Recognition and Localization of Sacks for Autonomous Container Unloading by Fitting Superquadrics in Noisy, Partial Views from a Low-cost RGBD Sensor

A significant amount of cargo worldwide is transported in sacks and bags e.g. wheat, rice, coffee and cacao beans, etc. Despite being very strenuous and the health risks involved, the handling of sacks in logistics is predominantly done through manual labor. Hence, the automation of tasks such as cargo unloading from shipping containers is of high importance. However, it faces many challenges due to the unstructured nature of packaging. One of the prerequisites for creating autonomous systems for handling bags or sacks is a robust perception component. In this work, we present a perception pipeline to recognize and localize sacks with a low-cost sensor in unstructured settings with partial views. The backbone of our perception strategy is based on two main contributions presented in this work.
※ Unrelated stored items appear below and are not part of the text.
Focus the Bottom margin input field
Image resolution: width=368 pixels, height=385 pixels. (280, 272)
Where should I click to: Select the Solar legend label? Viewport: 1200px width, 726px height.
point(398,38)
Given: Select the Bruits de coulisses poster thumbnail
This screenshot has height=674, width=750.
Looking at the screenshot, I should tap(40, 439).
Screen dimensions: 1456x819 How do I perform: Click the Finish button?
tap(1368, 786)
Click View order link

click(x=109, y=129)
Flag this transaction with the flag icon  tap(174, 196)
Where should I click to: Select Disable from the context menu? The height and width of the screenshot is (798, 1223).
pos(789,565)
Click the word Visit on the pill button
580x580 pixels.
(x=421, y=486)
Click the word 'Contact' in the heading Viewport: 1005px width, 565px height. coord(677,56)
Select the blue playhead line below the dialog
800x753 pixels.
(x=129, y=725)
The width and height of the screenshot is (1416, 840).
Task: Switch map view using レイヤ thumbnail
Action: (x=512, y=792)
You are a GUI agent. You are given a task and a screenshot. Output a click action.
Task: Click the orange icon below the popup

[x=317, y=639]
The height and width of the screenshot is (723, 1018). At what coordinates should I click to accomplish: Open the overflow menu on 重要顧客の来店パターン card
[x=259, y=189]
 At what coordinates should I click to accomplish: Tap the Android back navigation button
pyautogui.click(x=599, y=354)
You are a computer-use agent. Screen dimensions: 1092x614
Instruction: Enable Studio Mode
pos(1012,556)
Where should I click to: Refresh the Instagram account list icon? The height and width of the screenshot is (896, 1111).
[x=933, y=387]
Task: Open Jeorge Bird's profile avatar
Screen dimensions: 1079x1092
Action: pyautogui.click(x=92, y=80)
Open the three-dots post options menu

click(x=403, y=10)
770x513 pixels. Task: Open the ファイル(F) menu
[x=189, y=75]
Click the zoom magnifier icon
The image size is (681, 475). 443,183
First, we introduce a fast convexity test between neighboring patches, which is a part of a two-level segmentation leading to a robust detection of object candidates. Second, we formulate a numerically stable form of superquadric fitting, which allows for an extension of the feasible region of the corresponding optimization problem. Both of the contributions are of interest for applications using superquadrics for representing curved object parts and hence extend beyond the specific scenario of sack/bag recognition and localization presented here. The perception modules introduced in this work are embedded into a newly designed robotic platform capable of manipulating 70 kg sacks - a standard weight when transporting coffee and cocao beans. Moreover, the robot is fully integrated in a coffee storage warehouse. Therefore we substantiate our approach with experiments in a real-world scenario of autonomous unloading of coffee cargo delivered in a shipping container.